Friday, September 30, 2005

A sizzling tale of sausages

Martin Wainwright has another great piece in today's Guardian, on the revival of the great British sausage - in particular, those produced by Yorkshire's Cranswick Country Foods (aka the former East Riding Quality Bacon Producers' Association). It's a sizzling tale of market demand, entrepreneurialism, academic/industrial research partnerships, pig improvement, Lupercalian orgies and, of course, top class bangers.
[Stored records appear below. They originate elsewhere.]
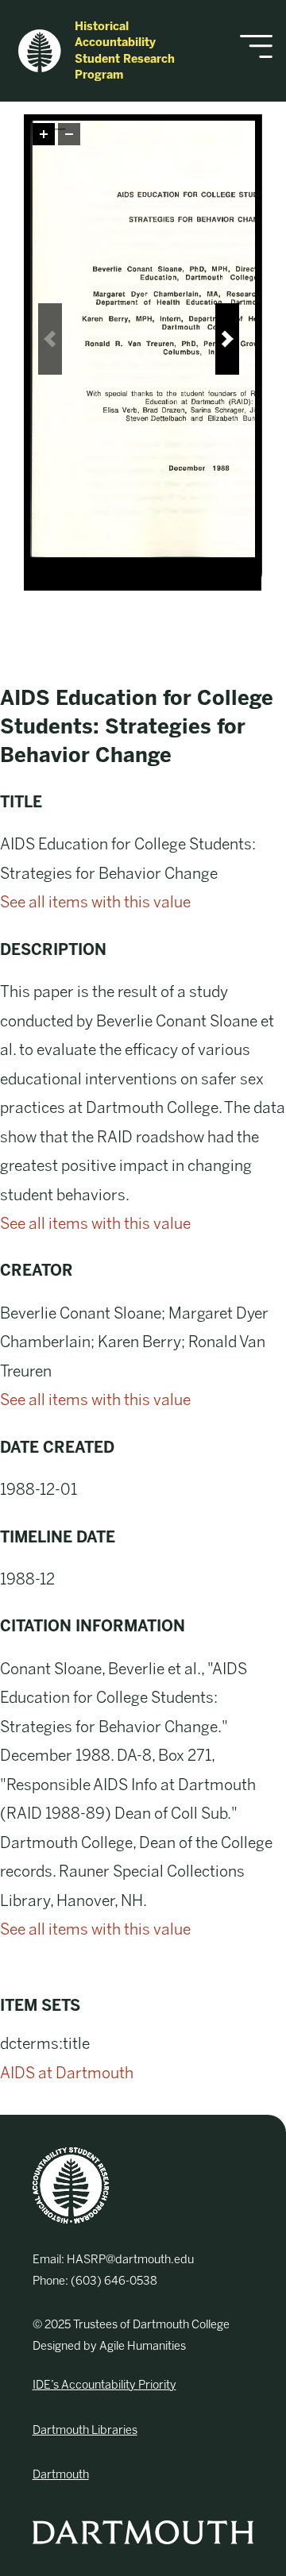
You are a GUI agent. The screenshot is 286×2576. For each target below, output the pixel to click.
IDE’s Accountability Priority (104, 2385)
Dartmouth (61, 2474)
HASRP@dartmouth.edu (130, 2259)
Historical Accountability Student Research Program (125, 51)
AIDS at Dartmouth (66, 2073)
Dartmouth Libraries (85, 2430)
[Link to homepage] (71, 2184)
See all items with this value (95, 902)
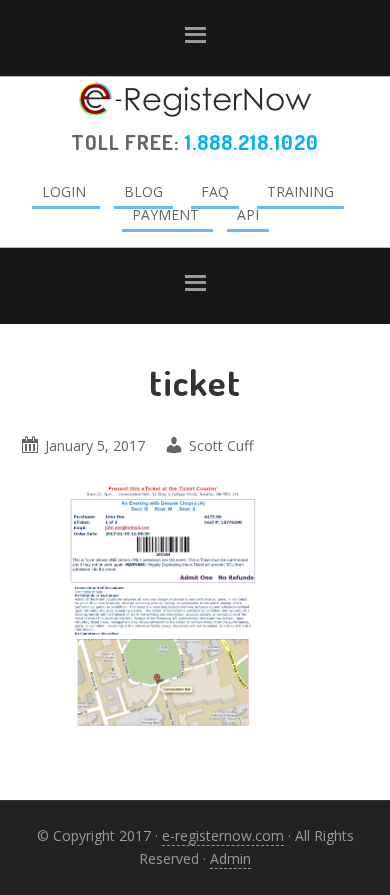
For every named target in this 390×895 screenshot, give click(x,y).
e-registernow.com (223, 835)
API (248, 214)
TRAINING (300, 191)
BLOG (143, 191)
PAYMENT (165, 214)
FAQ (215, 191)
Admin (230, 858)
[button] (195, 38)
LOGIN (64, 191)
A survey this month by the City analysts Mintel showed that premium bangers full of real meat and fresh herbs are being made in Britain at a rate unprecedented for decades. Sales are up by almost a quarter since 2000, and organics have tripled. "Manufacturers are reinventing sausages as posh nosh," said Mintel's David Bird.
There are vast, impersonal forces at play here: more money in consumers' purses, greater health awareness, the regulatory effect of the European Union. But levers have also been pulled by astute individuals. The British sausage revolution really took off on a spring morning in 1995 when two Yorkshiremen spotted a shop called Simply Sausages on London's Farringdon Road.
Within hours, they had negotiated a joint venture with the shop's owner, Martin Heap. He was a former restaurateur with a genius for inventing speciality sausages; they were Bernard Hoggarth and Martin Davey, managing director and chairman of the Yorkshire company Cranswick Country Foods.